To keep the momentum going, Korean creators should continue to pursue innovation, said Lee Soo-man, one of the most important figures in the K-pop scene, and soft power expert Lee Geun.

Speaking at a seminar in Seoul last week, Lee Soo-man, founder and chief producer at S.M. Entertainment, drew an even more ambitious road map for Korean pop music. He envisioned the creation of a “culture universe,” where K-pop would grow to become a signature product of Korea just as Switzerland is known for its high-end watches.

“We plan to innovate the entertainment industry by integrating K-pop with different cultures and technologies, like AI, nanotechnology and other cutting-edge technology,” Lee Soo-man said at the event discussing the future of K-pop, at the Plaza Hotel in central Seoul on Jan. 14.

“’Culture universe’ refers to the future of entertainment made on the collaboration of communication technology that cultivated in the K-pop industry with state-of-the-art technologies. Within the next 10 years, people will live in an age where they will be able to start and end their days with an avatar of K-pop stars.”

Lee’s concept of celebrity avatars entails more than entertainment purposes, as “the movement of AI will become an important criterion that assesses the value of a country rather than the number of population.”

He established S.M. Entertainment in 1995, and the agency has grown to become one of the “big three” K-pop labels. It has produced and managed K-pop boy bands SHINee and EXO, first-generation K-pop star BoA and girl group Red Velvet, among other artists.

According to Lee, seven-piece boy band SuperM, which ranked No. 1 on the US Billboard 200 last year, is a prime example of his strategy to create a culture universe. SuperM was produced and launched by S.M. Entertainment and combines key members from S.M.’s four boy bands.

Lee has previously teamed up with Marvel, CAA and Intel, among other global companies, to realize the culture universe.

“In cooperating with international companies, I plan to connect the East and West by expanding music to film and TV production and agency business. On the back of this I seek to create the ‘culture universe’ and I will work for Korea to be the gateway.”

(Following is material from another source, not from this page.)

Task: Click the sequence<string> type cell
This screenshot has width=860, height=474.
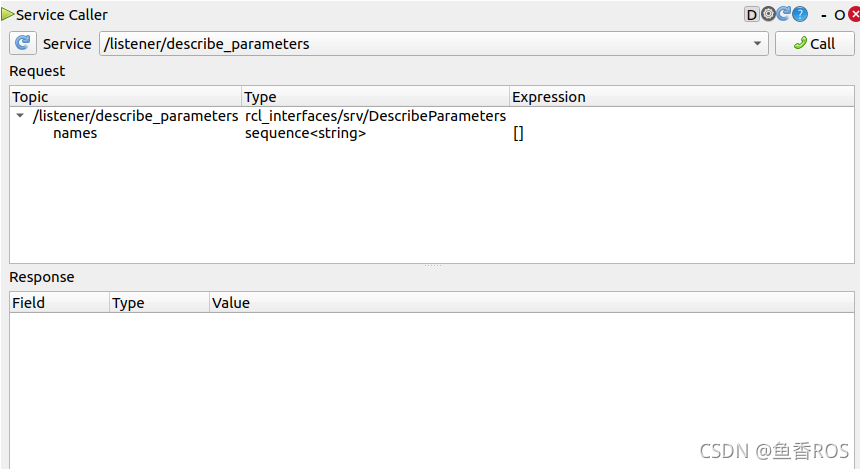Action: coord(305,133)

According to figures shared by the Korea Foundation, the number of K-pop fans who have joined a related club in 98 countries tallied 99.3 million people in 2019, nearly a fivefold increase from 21.7 million in 2014.

Echoing Lee’s ambitions for a high-tech-incorporated K-pop industry, Korea Foundation President Lee Geun told The Korea Herald that “innovation” is the utmost important factor for Korean culture to leap forward. The Korea Foundation is a nonprofit public diplomacy organization under the Ministry of Foreign Affairs.

Lee said “to become an ‘advanced creative nation’ we must work on three Cs -- creative capacity, creative culture, creative content. ... Now is the time to leave the entertainment industry to the market.”

The worldwide popularity of K-pop marks a milestone in Korean culture, but industry leaders are tasked with navigating a slew of issues, of which an increase in K-pop stars going on hiatus due to anxiety disorders stands out as an urgent issue.

Some critics have called the K-pop industry inhumane, citing the indefinite training periods that aspiring singers undergo from young ages on top of agencies’ involvement in celebrities’ private lives.

“There is no fault in the system. I take pride in (our artist management) system … we are possibly No. 1 worldwide. We think a lot about the education and character (of artists),” Lee Soo-man said, apparently on the defensive.

He went on to add that celebrities in Korea often fall victim to online hate comments and cyberbullying.

“Once again, before criticizing our system, the public, parents and teachers should tell (children) not to download illegal content. It would be appreciated if parents asked their children nicely not to write hateful comments online,” he said.

Singer and actress Sulli, who was a member of S.M.’s five-piece girl group f(x), died in October in one of the highest-profile cases last year. A month later, her friend and fellow singer Goo Hara also died by suicide.